I knew she was gone. I saw the incredible number of photos of the devastation. I saw the video's that ran over and over on the television. It was like the worst war scene, nothing left standing. It was disaster beyond imagination. If I had written about this as a book, I would have been laughed at as being
too
fanciful. I saw
Annie in a crude room with a dirt floor. She was leaning over a patient with an ophthalmoscope in hand; the characteristic crease in her forehead as she squinted in deep concentration at the mysteries to be found in the eye of a twelve year old girl with a cancerous retina.
I tried to imagine the wall of mud, rocks and water that came hurtling down the valley floor at a hundred miles an hour. Was there a moment when some small distant noise made her stop and think about her impending doom, the end of her destiny? After the forty-five seconds of the quake ended, did she pause and think of me, a brief smile lighting up her face? Was there instant oblivion, with some god-like referee in the heavens putting his hands together in a divine time-out, calling a halt to life, love, pain ... hopes and dreams, even the most basic sense of "I am?"
Restless, I got up and turned on the light. I looked on the unopened bottle of Pisco, the local brandy, sitting on the dresser. I knew that offered nothing for me other than momentary oblivion. I had to decide what to do. Should I stay here, wallowing in my anger and despair? Should I go home and try to put my life back together, making something when I felt as if I had nothing?
I made a commitment to myself to end this indecision tomorrow. I had cadged a flight on a news helicopter with a photographer who had done the photo work for several of my wine articles—not his usual line of work, but as a favor to me. We would be making low and high level flights over the devastation zone, and would land on a hill about a half-mile from of where the clinic had stood. I resolved to move on, and try to invent a new life without the sweet girl that had meant so much to me since that kiss in the rain fifteen years ago.
The flight was a combination of catharsis and confusion. From high above it was beautiful in a way, majestic in the sheer size of the flood of mud. As we flew low over Yungay, my friend waved his hand at what had been a moderate sized city. "There were twenty-five thousand people living here. They have found ninety-two survivors. Most of these were on a slightly higher part of town where the cemetery and stadium were located." Neither of us could find a possible remark on the horror of that.
We parked on the hill, and the pilot pointed out where the clinic was. He had been there a number of times and remembered a group of three palm trees, close together, making a perfect triangle. We could see the top part of these trees standing forlorn above the mud.
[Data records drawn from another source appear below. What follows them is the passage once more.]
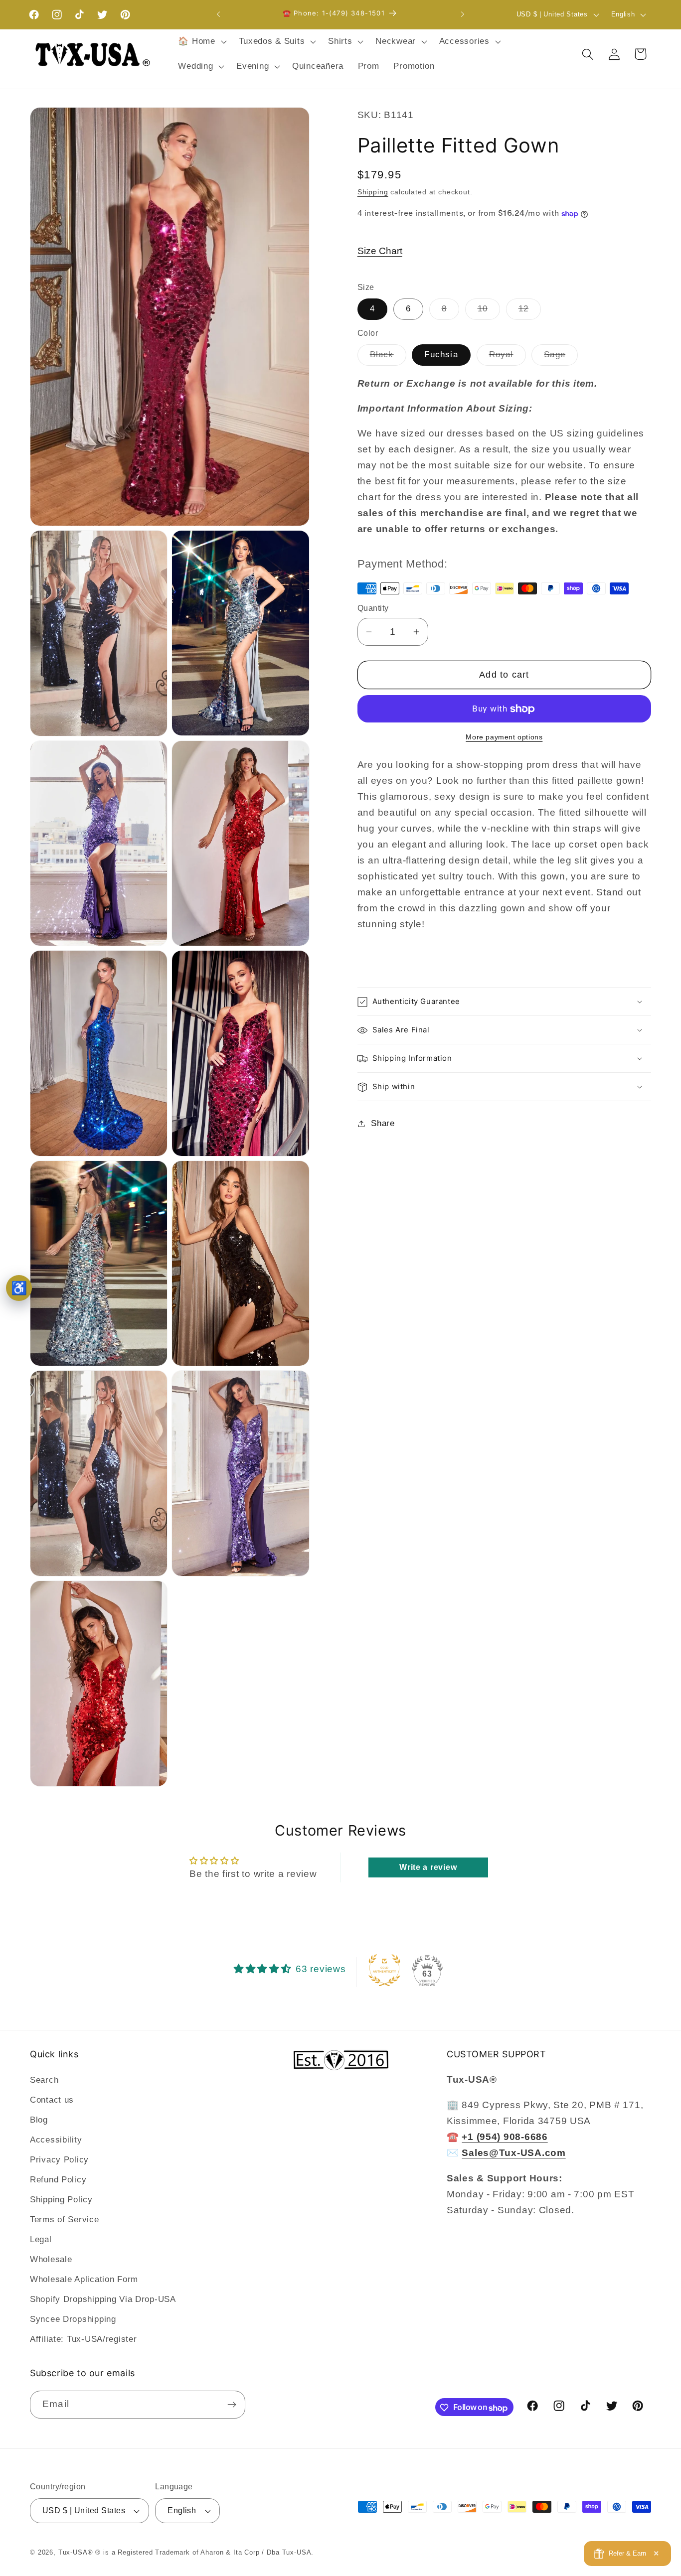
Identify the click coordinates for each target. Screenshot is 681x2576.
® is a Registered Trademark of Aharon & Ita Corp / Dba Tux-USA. (204, 2552)
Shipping (372, 192)
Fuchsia (441, 355)
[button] (201, 41)
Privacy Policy (59, 2159)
It was a sad tribute to a former place of hope.
I wanted to go to the trees and dig deep looking for my love but I knew it made no sense. It would be like looking in the ocean for a particular drop of water. Later the Peruvian government would make this town a national cemetery, forever not allowing excavation of any kind.
I cried my tears, and left to go home and search for life. A new storm was upon me and I didn't have Annie to help me reach the point when the storm would inevitably end, as storms always do. I
had no one to hold my hand, no one to make the sun shine.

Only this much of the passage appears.